Here are the first few paragraphs of a scholarly paper presented at “Race and Gender Preferences at the Crossroads,” a conference organized by the California Association of Scholars and cosponsored by the American Civil Rights Institute (ACRI) and the Center for Equal Opportunity, held January 19, 2008, at the University of Southern California, Los Angeles, California. The title of the paper is The Effects of Proposition 209 on California: Higher Education, Public Employment, and Contracting 09/25/2008 Charles L. Geshekter
In 1996, Californians overwhelmingly approved Proposition 209 that prohibited all state agencies from using anyone’s race, ethnicity, or gender to discriminate against them or give them preference in university admissions, public employment, or competition for a state contract.
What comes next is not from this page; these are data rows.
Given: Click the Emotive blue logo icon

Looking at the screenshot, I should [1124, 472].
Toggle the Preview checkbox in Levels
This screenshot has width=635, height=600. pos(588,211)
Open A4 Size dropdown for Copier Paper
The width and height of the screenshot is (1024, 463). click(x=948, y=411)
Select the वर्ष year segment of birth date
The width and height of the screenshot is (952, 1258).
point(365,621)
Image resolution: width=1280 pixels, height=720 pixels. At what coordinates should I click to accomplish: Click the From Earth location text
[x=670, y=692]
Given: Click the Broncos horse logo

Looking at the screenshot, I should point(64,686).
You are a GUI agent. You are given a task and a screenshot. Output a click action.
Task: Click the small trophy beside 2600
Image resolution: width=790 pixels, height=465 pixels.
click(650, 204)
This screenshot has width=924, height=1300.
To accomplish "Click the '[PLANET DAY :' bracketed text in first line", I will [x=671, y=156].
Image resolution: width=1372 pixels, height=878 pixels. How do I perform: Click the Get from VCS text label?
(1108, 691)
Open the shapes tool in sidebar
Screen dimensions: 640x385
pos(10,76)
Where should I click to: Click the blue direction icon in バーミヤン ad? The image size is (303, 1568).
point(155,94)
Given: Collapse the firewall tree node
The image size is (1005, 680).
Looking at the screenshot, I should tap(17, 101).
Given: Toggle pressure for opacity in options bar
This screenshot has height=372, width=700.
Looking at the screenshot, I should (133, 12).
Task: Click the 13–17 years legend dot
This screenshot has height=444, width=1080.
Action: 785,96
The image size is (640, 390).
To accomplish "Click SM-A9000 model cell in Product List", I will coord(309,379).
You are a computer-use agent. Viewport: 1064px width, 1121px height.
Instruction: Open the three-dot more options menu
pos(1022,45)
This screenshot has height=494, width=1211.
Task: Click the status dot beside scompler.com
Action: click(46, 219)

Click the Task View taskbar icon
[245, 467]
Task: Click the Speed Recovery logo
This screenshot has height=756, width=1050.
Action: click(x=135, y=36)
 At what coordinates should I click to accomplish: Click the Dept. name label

Those who opposed Proposition 209 predicted that ending racial or gender favoritism would result in sharp declines in black and Hispanic college enrollments, setbacks for women in public employment, reduced funds for cancer detection centers and domestic violence shelters, or other alarmingly negative effects.
This article compares such dire predictions with documentary evidence provided by the State Personnel Board, the Department of Finance, the University of California (UC), and California State University (CSU). It relies on data concerning admissions, retention, and graduation of undergraduates from the CSU system and the UC and reviews faculty hiring patterns within both systems. Other tables compare the numbers of white, black, Hispanic, males and females employed in a variety of California state agencies in 1997, after Proposition 209 was approved, and then in 2006, nine years later.
These statistics document the progress made towards social justice under Proposition 209 and may encourage voters in other states who want to assure that preferential treatment (regardless of whatever else it may euphemistically be called) becomes a thing of the past in the operation of their respective state governments.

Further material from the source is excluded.